Some Children have Higher Poverty Rates
The provincial child poverty rate does hide that poverty rates are higher for some children. We show the poverty rate variance by the child's age, family size and family type every year. This year’s card shows a higher incidence of poverty for children under six at 21.3 per cent and children living in families with three or more children (21.4 per cent). While the report card has always shown higher poverty rates for lone-parent families than couple families, we could further disaggregate that data this year. In this year’s report card, lone mother-led families had higher rates of child poverty than sole father-led families (37.8 per cent versus 28.7 per cent), and these rates are much higher than for children living in families with two parents (9.9 per cent).
Child Poverty Varies Depending on Where You Live
Our annual report cards are also able to show how the poverty rates vary by geography, from large census areas to much smaller geographic units, which reveals that rates vary quite substantially in both urban and rural areas. The child poverty rates are highest in Digby (27.3 per cent), Annapolis (25.7 per cent), and Cape Breton (24.8 per cent) when considering Census Areas.
Twelve postal areas have child poverty rates of 30 per cent and higher.
The range of rates is quite significant, from a low of 5.1 per cent in Upper Tantallon, part of the Halifax Regional Municipality, to a high of 60 per cent in the postal area of Micmac, which includes part of the Sipekne'katik First Nations.
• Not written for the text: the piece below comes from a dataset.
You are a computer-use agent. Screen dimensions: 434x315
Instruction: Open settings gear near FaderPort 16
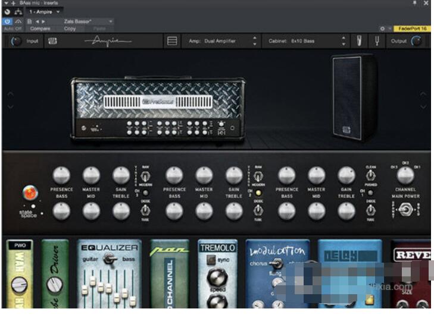point(382,29)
Higher incidence of poverty for racialized children, immigrant children and Indigenous children
This report card includes 2021 Census data and thus can provide some additional disaggregated poverty rates that underline systemic inequalities that are necessary to address. The poverty rate for racialized children in NS (29.5 per cent) was almost double the rate for non-racialized children (15.8 per cent). The highest poverty rate for racialized children is 56.9 per cent of Korean children (23.5 per cent in Canada), and the second highest was 55.2 per cent of Arab children (26.3 per cent of Arab children in Canada). The poverty rate for Black children in Nova Scotia was 27.6 per cent (also higher than the Canadian rate of 18.6 per cent).
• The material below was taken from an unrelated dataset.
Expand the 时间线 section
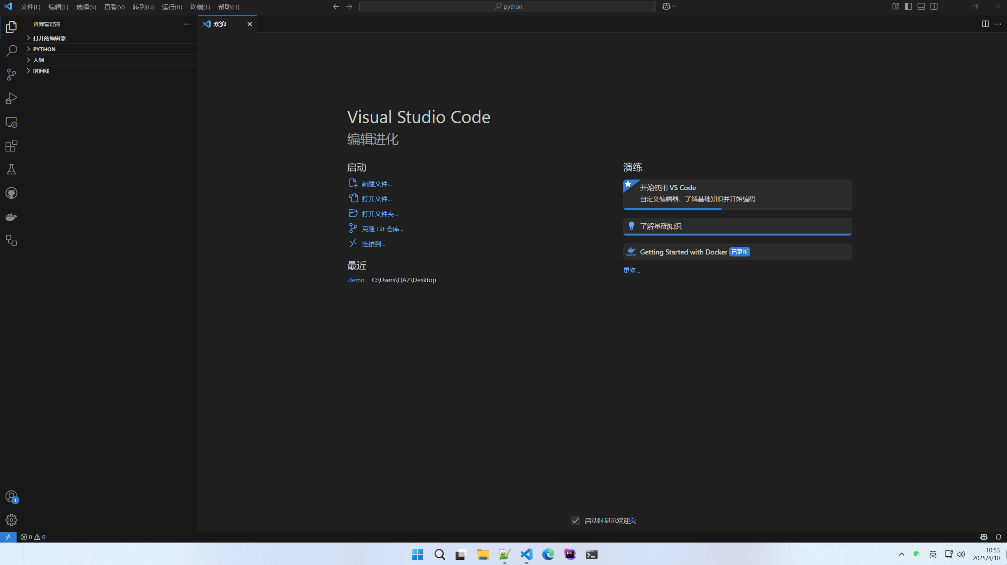Image resolution: width=1007 pixels, height=565 pixels. click(x=41, y=71)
The data also show that Indigenous children (living on and off First Nations reserves) are more at risk of poverty than others. Those living on reserve in Nova Scotia had a child poverty rate of 43.5 per cent compared to 16.5 per cent of non-indigenous children. The rate for those living off reserve was 22.4 per cent.
The poverty rate for immigrant children in Nova Scotia is 32.6 per cent, more than double that of non-immigrant children (15.9 per cent). This rate is significantly higher than the national average (18.8 per cent), meaning they are more likely to live in poverty if they immigrate to Nova Scotia.
Urgency to End Child Poverty Remains
We should celebrate the reduction in child poverty in 2020. However, by all accounts, poverty is worse today. The pandemic benefits that made the difference were temporary. Since 2021, people have had to deal with the steep increase in prices for essentials, including housing, food, and heating. Even with the added temporary benefits, people living in poverty had total welfare incomes thousands of dollars below the poverty line. The increases in income assistance and the NS Child Benefit since 2020 will do little to help lift people out of poverty.
No one in our province should be living in poverty. Poverty is damaging, first and foremost, for those struggling with it, but it is also bad for our communities and society. We all lose out when people cannot contribute to their fullest potential. The impact can be long-lasting for many generations when so many children live in poverty.
The 2021 Nova Scotia Minister of Community Service’s mandate letter says they must “work across Departments to establish a five-year target for the reduction of childhood poverty in the Province.” No government target to reduce child poverty has been announced. No child living in poverty should have to wait.